On this point as to the possibility of enlarging the Shropshire Union Canal, I should like to quote the following from some remarks made by Mr G. R. Jebb, engineer to the Shropshire Union Railways and Canal Company, in the discussion on Mr Saner's paper at the Institution of Civil Engineers:—
"As to the suggestion that the railway companies did not consider it possible to make successful commercial use of their canals in conjunction with their lines, and that the London and North-Western Railway Company might have improved the main line of the Shropshire Union Canal between Ellesmere Port and Wolverhampton, and thus have relieved their already overburdened line, as a matter of fact about twenty years ago he went carefully into the question of enlarging that particular length of canal, which formed the main line between the Midlands and the sea. He drew up estimates and plans for wide canals, of different cross sections, one of which was almost identical with the cross section proposed by Mr Saner. After very careful consideration with a disposition to improve the canal if possible, it was found that the cost of the necessary works would be too heavy. Bridges of wide span and larger headway—entailing approaches which could not be constructed without destroying valuable property on either side—new locks and hydraulic lifts would be required, and a transhipping depôt would have been necessary where each of the narrow canals joined.
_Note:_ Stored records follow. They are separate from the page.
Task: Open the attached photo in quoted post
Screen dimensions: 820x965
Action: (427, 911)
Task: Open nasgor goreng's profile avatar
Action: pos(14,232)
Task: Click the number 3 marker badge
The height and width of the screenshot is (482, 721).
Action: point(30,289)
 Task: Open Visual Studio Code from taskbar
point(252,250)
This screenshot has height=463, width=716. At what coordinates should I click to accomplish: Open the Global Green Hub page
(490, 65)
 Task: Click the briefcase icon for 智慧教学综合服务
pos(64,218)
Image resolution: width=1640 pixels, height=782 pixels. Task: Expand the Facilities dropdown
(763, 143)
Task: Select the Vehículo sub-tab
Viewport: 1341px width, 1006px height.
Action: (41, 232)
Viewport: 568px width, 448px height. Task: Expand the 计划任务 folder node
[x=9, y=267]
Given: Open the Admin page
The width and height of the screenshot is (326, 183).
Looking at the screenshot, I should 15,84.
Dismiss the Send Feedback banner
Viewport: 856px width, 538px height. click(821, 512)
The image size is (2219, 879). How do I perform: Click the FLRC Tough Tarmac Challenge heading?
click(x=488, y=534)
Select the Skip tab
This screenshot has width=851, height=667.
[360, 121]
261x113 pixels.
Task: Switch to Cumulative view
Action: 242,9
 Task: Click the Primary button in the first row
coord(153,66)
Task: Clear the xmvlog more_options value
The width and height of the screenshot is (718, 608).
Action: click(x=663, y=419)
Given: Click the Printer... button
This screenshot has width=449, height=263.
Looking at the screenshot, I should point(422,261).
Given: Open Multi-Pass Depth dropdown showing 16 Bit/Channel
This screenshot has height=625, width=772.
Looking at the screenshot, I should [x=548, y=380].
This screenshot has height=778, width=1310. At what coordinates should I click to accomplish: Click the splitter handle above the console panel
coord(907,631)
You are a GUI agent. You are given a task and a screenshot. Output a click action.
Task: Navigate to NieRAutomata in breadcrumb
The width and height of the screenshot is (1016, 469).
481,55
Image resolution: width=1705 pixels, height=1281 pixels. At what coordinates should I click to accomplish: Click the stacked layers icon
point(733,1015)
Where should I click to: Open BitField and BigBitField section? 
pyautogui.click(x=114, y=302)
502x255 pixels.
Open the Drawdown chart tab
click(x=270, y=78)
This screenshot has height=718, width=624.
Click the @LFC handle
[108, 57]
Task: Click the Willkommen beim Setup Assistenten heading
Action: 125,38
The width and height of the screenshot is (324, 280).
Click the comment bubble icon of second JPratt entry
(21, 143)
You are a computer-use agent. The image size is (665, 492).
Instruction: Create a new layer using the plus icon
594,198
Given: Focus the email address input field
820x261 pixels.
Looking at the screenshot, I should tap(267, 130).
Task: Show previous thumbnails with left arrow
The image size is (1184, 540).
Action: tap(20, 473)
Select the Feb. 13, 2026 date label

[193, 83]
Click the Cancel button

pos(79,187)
The company were satisfied, and he himself was satisfied, that no reasonable return for that expenditure could be expected, and therefore the work was not proceeded with.... He was satisfied that whoever found the money for canal improvements would get no fair return for it."
The adoption of the alternative route, viâ the Trent and Mersey, would involve (1) locking-up to and down a considerable summit, and (2) a continuous series of widenings (except along the Weaver Canal), the cost of which, especially in the towns of Stoke, Etruria, Middlewich, and Northwich, would attain to proportions altogether prohibitive.